Japanese stock futures and Australian shares climbed as concern regarding Europe’s debt crisis eased and better-than-estimated U.S. factory orders added to optimism the world’s largest economy is growing.
American Depositary Receipts of Canon Inc., the camera maker that gets about 80 percent of sales outside Japan, rose 1 percent. Komatsu Ltd., a Japanese maker of construction equipment that gets a quarter of its revenue in the Americas, gained 1.3 percent. Alacer Gold Corp. dropped 5.9 percent in Sydney as the price of the precious metal retreated.
Futures on Japan’s Nikkei 225 Stock Average expiring in June closed at 12,170 in Chicago yesterday, up from 12,030 at the close in Osaka, Japan. They were bid in the pre-market at 12,160 in Osaka at 8:05 a.m. local time. Australia’s S&P/ASX 200 Index rose 0.4 percent and New Zealand’s NZX 50 Index advanced 0.2 percent.
“The U.S. economy does look better and the problems in Europe look a little less scary,” said Shane Oliver, Sydney-based head of investment strategy at AMP Capital Investors Ltd., which has $126 billion under management. “It’s probably more of a buying opportunity for equities and I’d caution about getting too bearish. Fears regarding Cyprus are fading.”
Orders placed with U.S. factories rose the most in five months in February, boosted by a pickup in demand for motor vehicles and commercial aircraft, a Commerce Department report showed yesterday.
The Cypriot government completed talks on the terms for aid with the so-called troika of officials representing the International Monetary Fund, the European Central Bank and the European Union. The accord, granting two extra years to implement measures linked to the island’s bailout, will be discussed at a euro working group meeting of finance officials on April 4.
The MSCI Asia Pacific Index, the benchmark regional equities gauge, yesterday traded at 13.3 times average estimated earnings compared with 14.2 for the Standard & Poor’s 500 Index and 12.7 times for the Stoxx Europe 600 Index, according to data compiled by Bloomberg.
A two-day Bank of Japan policy meeting begins today, the first under the leadership of Haruhiko Kuroda as governor. Kuroda, who said yesterday that bold action is necessary to meet expectations, has indicated that expanded purchases of government bonds will be the main tool for monetary easing.

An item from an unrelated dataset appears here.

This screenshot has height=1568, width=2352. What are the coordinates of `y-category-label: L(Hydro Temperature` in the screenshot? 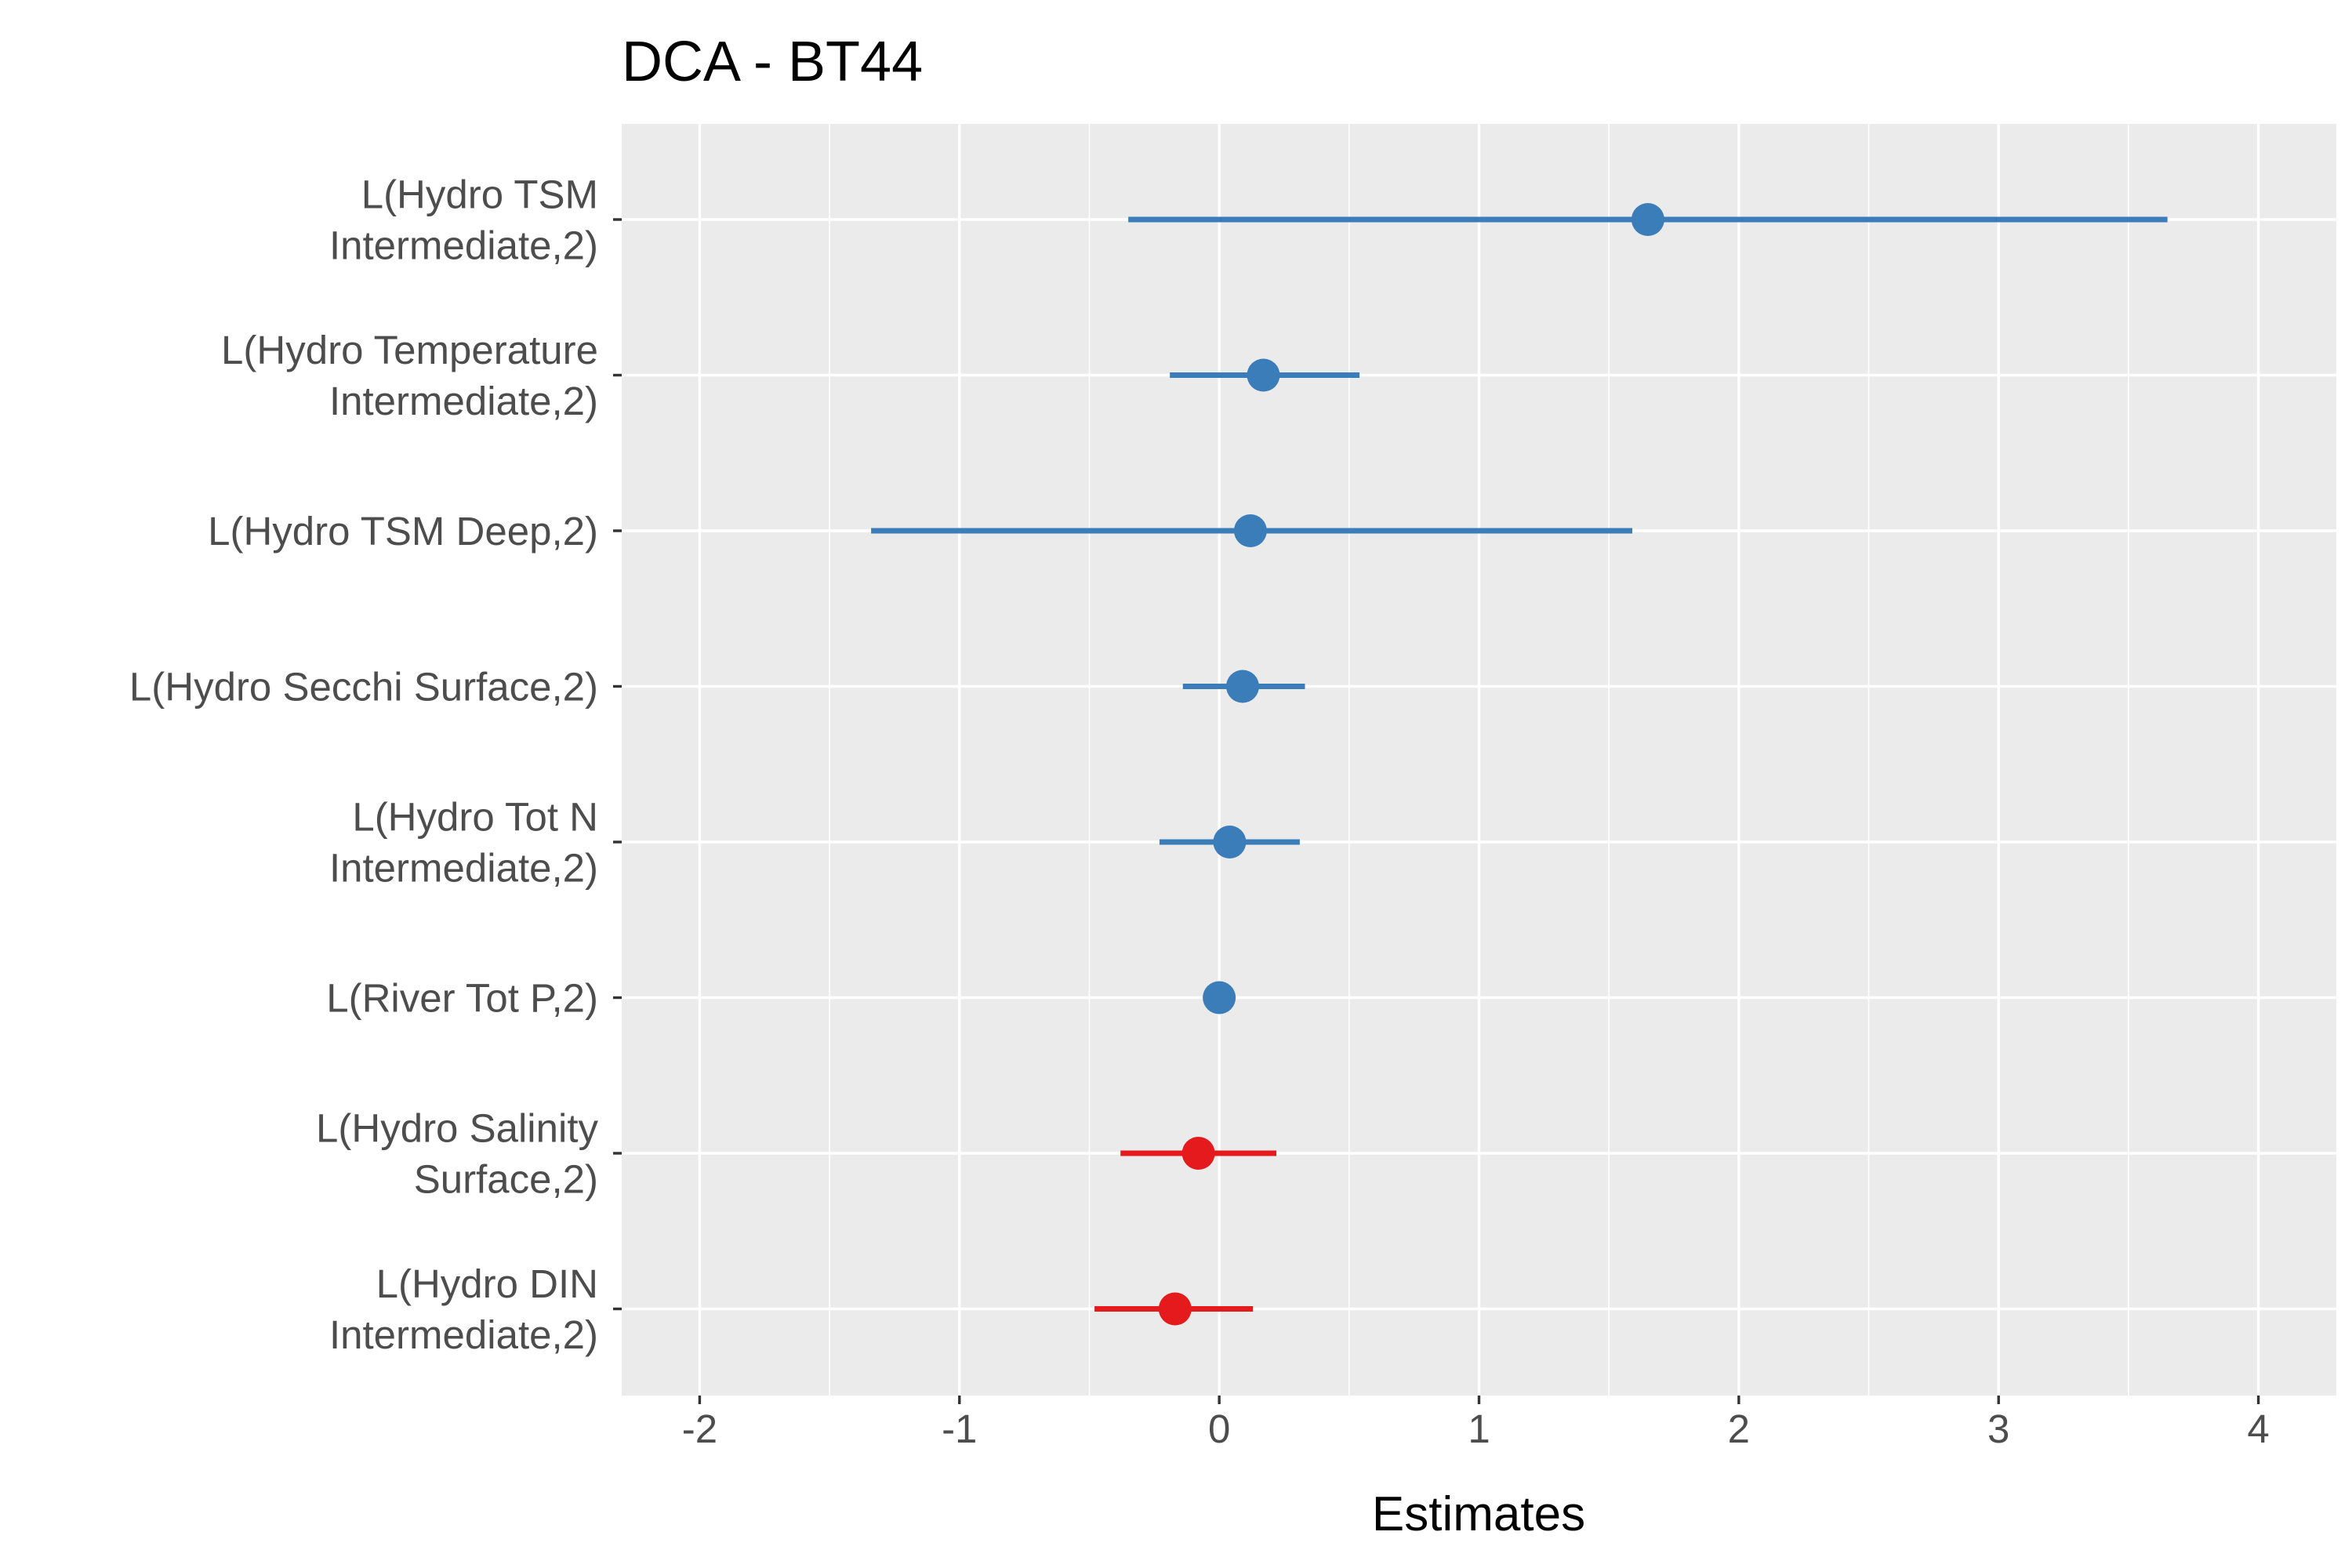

Futures on the Standard & Poor’s 500 Index gained 0.1 percent. The measure climbed 0.5 percent yesterday after the Commerce Department report showed a 3 percent gain in factory orders and Italian and Spanish bond yields declined.
The Bloomberg China-US Equity Index of the most-traded Chinese shares in the U.S. climbed 0.7 percent in New York yesterday.
Gold tumbled 1.6 percent yesterday, the most in at least a month, as a stronger dollar trimmed demand for the precious metal as an alternative investment.